All isolates demonstrated VOR MICs of ≤4 μg/ml (Table 1). Consistently low VOR MICs, though similar to ones reported from Spain (12), differ from those reported from the United States where 4.1% of the tested Aspergillus isolates had MICs of >4 μg/ml (3), possibly suggesting geographic heterogeneity in resistance trends. Among all tested isolates, only one A. fumigatus isolate had an ITZ MIC of >4 μg/ml (1%), despite previously reported (13, 17) ITZ resistance (MICs ≥ 4 μg/ml).

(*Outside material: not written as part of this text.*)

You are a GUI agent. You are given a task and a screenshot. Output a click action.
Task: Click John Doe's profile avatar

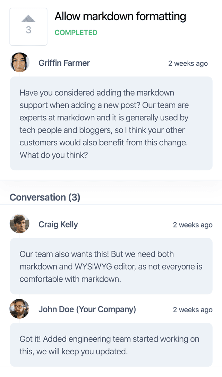19,309
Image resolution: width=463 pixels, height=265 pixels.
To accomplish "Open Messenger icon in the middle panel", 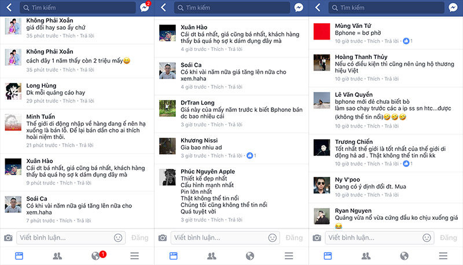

In this study, ITZ MICs were significantly higher among A. fumigatus isolates than among A. terreus isolates (Table 2). Previously reported A. fumigatus ITZ resistance rates ranged from 2.1% to 7%, while a rate of 2.7% was also detected in the present study. Last, five strains (4.9%) had POS MICs of >4 μg/ml, including 1 of 2 A. calidoustus isolates, 3 of 37 A. fumigatus (8.1%) isolates, and 1 of 4 A. niger isolates. As is the case with other azoles and in the absence of consensus breakpoints, these somewhat increased rates of high POS MICs against Aspergillus are weighed against the relevant host determinants, thus making unclear their clinical significance.

Recently, species-dependent epidemiological cutoff values (ECVs) that may assist in azole resistance detection have been proposed for Aspergillus wild-type isolates (9, 19, 26). Among the four most common tested species, the percentages of the non-wild-type isolates with MIC > ECV for ITZ, POS, and VOR, respectively, were as follows: 13.5, 16, and 0 for A. fumigatus; 0, 8.6, and 0 for A. flavus; 0, 25, and 8.3 for A. terreus; and 0, 11, and 11 for E. nidulans. In accord with our findings, lower A. fumigatus susceptibility to posaconazole than to itraconazole has recently been recorded (21). This was attributed to either setting A. fumigatus posaconazole ECV too low or, alternatively, to the existence of a yet unidentified acquired resistance mechanism (21).

Echinocandins showed variable MECs, with AND exhibiting the lowest mean values (Table 1). Only 4% of the isolates displayed AND MECs of ≥2 μg/ml, and 9% of the isolates displayed MCF MECs of ≥2 μg/ml. In contrast to previous observations (20), 33% of our isolates had high CAS MECs, while nongerminated conidia of the few Aspergillus strains tested before (1) had lower anidulafungin and highest caspofungin MECs. Notably, CAS has been in the local hospital pharmacies since 2006, while AND and MCF were introduced in 2008. Consequently, the great majority of tested isolates originated from hospitals where mostly CAS was used. Also, isolates tested from 2008 to 2009 that were from patients with aspergillosis originated from pediatric hospitals where anidulafungin and micafungin were not indicated for use at the time. Nonetheless, echinocandin susceptibility appears patchy, depending on the species/sections (Table 1). This is also highlighted in a recent survey where more than 99% of all isolates were inhibited by <0.06 μg/ml of these three agents tested (20). Interestingly, ANOVA analysis comparing echinocandin MECs for the four most common species determined that the only statistically significant difference (P < 0.05) was the higher A. flavus micafungin MECs, in comparison to those of A. fumigatus (Table 2).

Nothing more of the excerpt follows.